Task input: Begin

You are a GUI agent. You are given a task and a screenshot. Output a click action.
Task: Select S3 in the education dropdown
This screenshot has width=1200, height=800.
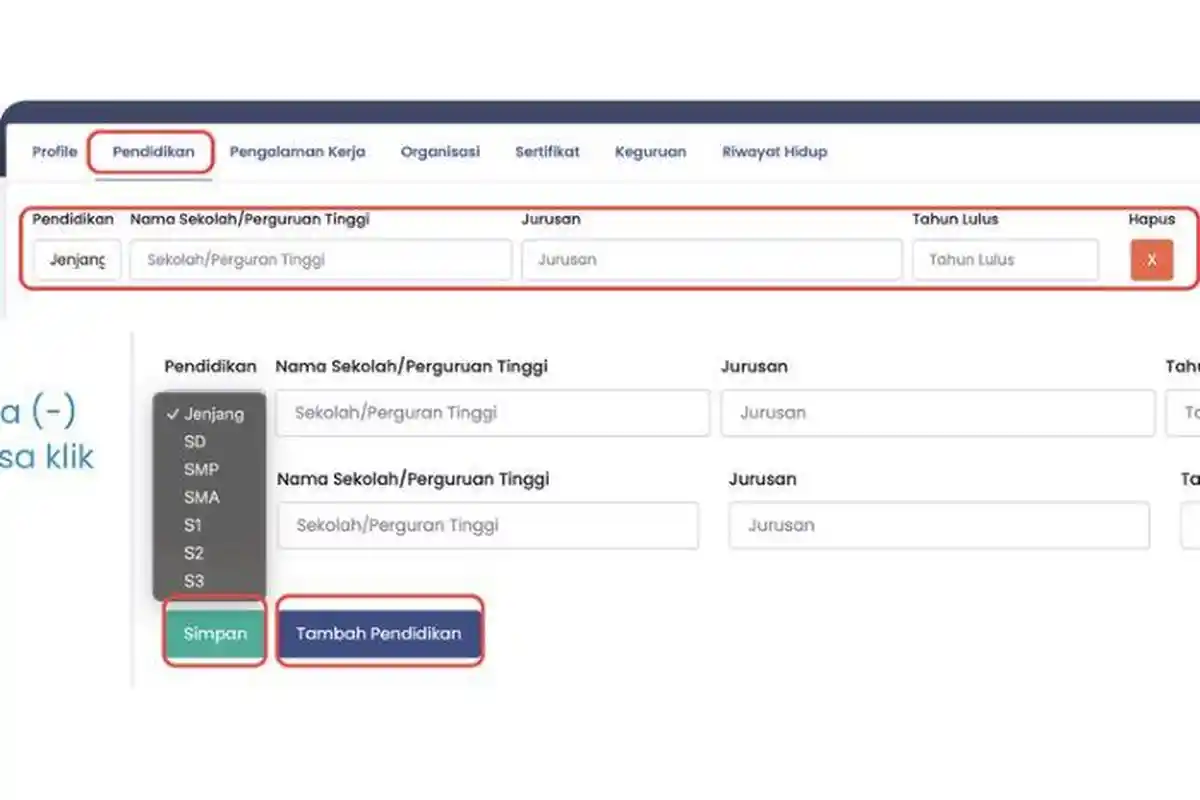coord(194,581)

Task input: End
Task input: Begin

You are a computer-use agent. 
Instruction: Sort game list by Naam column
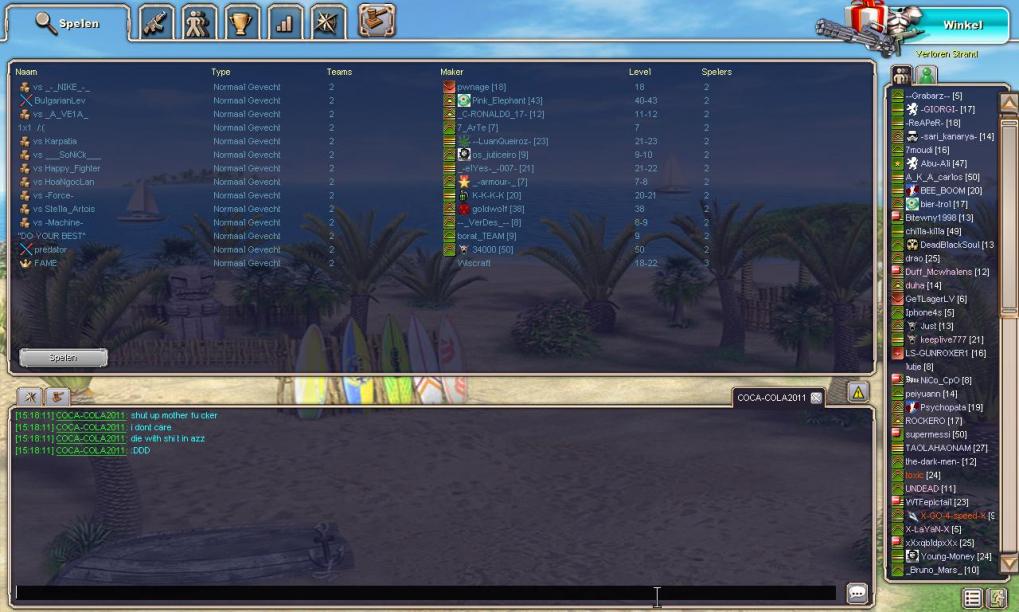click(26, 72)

Task input: End
Task input: Begin

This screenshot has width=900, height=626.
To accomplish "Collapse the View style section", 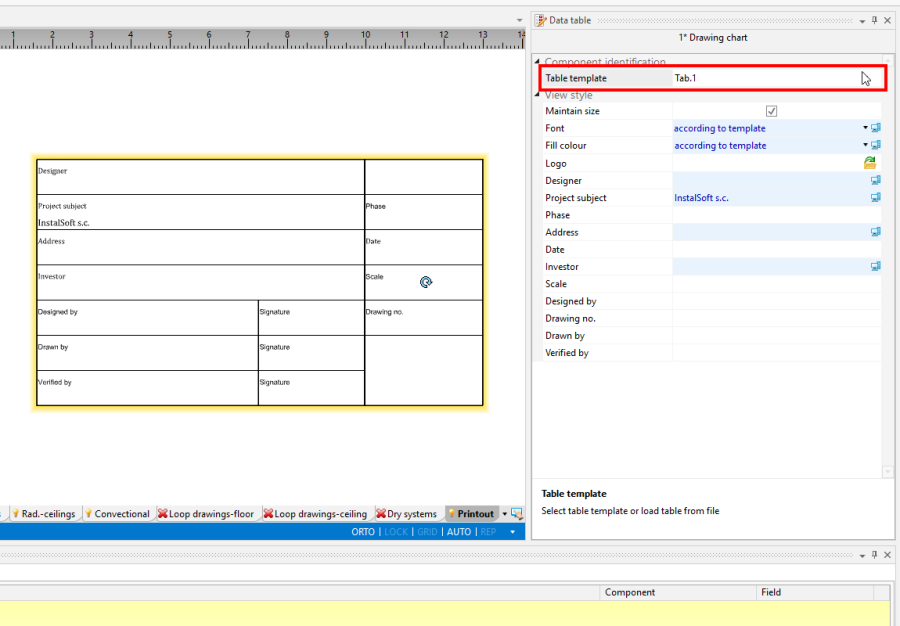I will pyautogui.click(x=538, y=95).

Task input: End

What needs to be done: Only lines with the word "agent" should be collected from the material.

Result of the exercise:
You are a GUI agent. You are given a task and a screenshot. Output a click action.
You are a computer-use agent. 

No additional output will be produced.